◆ Excerpt to read ◆
A structured set of objections, weighed in public.

Desk editor's note, referee report, simulated authors' rebuttal, and a circularity audit. Tearing a paper down is the easy half of reading it; the pith above is the substance, this is the friction.

Desk Editor's Note private letter to a colleague

The error-injection experiments and critique vector extraction are the real contribution here, but the causal story about hidden critique needs tighter controls to rule out independent answer computation.

read the letter

The paper's core observation is that large reasoning models can reach the right final answer after an arithmetic error is planted in the middle of their chain-of-thought, even when the mistake is never verbally fixed. From activations they pull a direction they call the critique vector and show that adding it improves error detection and test-time scaling on several model families. Code is released, which helps. The multi-scale experiments are straightforward and the vector-steering result is concrete enough to replicate or build on. That combination of error propagation without verbal correction plus a steerable latent direction is not something I have seen laid out this way in the LRM papers cited. The work is therefore new on the empirical side. The soft spot is exactly the one flagged in the stress-test note. Recovery after an injected error only implies an internal critique mechanism if the model is actually relying on the flawed intermediate steps to compute its answer. If instead the model largely ignores the provided CoT and solves the question directly, the correct final answer is unsurprising and does not require any hidden detection process. The abstract gives no description of controls that would force dependence on the injected chain or verify that the error actually altered the model's internal computation. If those checks are absent from the full paper, the interpretation stays under-supported. This is the kind of paper that belongs in a reading group focused on mechanistic interpretability of reasoning. It is worth a referee's time because the experimental setup is simple, the steering result is actionable, and the claim can be sharpened or refuted with existing methods. I would send it out rather than desk-reject.

Referee Report

2 major / 1 minor

Summary. The paper claims that Large Reasoning Models exhibit a 'hidden critique ability' allowing recovery of correct final answers even when arithmetic errors propagate through the entire chain-of-thought without verbalized correction. It supports this via error-injection experiments across model scales and families, identifies an interpretable 'critique vector' via feature-space analysis, and demonstrates that steering latent representations with this vector improves error detection and test-time scaling performance at no training cost. Code is released.

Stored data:
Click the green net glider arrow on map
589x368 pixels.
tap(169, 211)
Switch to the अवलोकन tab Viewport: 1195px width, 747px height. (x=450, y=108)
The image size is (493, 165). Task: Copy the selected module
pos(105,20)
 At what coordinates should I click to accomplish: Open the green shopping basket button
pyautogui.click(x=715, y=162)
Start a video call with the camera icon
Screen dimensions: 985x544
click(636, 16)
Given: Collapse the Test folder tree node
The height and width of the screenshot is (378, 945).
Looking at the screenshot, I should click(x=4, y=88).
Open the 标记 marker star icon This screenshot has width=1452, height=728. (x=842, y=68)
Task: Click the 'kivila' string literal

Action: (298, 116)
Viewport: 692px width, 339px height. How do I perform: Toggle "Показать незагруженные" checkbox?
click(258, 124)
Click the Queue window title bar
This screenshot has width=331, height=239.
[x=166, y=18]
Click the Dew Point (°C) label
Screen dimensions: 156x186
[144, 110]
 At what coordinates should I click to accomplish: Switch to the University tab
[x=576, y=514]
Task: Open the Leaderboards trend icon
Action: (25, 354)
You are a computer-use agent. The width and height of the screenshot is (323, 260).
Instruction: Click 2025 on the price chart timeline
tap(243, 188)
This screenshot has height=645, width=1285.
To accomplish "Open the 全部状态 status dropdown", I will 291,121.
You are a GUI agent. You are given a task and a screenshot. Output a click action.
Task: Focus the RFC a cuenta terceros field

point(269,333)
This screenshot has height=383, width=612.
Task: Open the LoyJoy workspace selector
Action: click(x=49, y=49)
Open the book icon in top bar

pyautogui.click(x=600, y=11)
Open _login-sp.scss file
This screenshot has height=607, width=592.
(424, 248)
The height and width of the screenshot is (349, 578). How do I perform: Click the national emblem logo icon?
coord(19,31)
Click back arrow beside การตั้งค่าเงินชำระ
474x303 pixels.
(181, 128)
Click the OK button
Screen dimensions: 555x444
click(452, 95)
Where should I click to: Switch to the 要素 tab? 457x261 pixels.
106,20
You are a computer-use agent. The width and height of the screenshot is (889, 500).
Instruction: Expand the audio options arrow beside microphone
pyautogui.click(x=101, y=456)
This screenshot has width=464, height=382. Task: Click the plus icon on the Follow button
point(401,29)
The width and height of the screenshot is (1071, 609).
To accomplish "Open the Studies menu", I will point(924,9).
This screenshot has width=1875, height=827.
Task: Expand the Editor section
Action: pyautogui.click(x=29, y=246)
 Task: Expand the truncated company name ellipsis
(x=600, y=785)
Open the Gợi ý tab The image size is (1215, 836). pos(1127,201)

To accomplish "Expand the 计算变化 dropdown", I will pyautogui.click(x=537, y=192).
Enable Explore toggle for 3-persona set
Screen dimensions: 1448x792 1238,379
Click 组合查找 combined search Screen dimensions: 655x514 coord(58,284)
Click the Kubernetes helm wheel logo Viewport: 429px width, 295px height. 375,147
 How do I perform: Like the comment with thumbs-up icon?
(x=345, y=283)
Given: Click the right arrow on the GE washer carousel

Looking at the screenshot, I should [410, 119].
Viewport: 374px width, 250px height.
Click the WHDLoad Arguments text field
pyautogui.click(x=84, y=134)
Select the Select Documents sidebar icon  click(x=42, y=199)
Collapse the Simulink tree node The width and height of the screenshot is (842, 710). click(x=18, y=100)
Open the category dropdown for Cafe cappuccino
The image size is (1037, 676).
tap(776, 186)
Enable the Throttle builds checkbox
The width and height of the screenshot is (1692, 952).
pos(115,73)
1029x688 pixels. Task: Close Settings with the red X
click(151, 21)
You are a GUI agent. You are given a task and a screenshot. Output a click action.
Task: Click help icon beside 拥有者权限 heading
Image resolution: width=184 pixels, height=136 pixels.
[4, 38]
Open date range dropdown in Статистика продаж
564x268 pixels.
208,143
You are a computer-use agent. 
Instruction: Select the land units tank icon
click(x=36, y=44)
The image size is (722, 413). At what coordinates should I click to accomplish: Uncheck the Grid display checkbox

◆ Apply what you read ◆
A - In the review excerpt, what does the desk editor choose to do with the paper rather than desk-reject it?
B - List every component that the opening lines of the review excerpt say the review includes.
Answer from the review excerpt alone, not from the items.

◆ Task-by-task solutions ◆
A - The desk editor would send it out to a referee.

B -
- Desk editor's note
- Referee report
- Simulated authors' rebuttal
- Circularity audit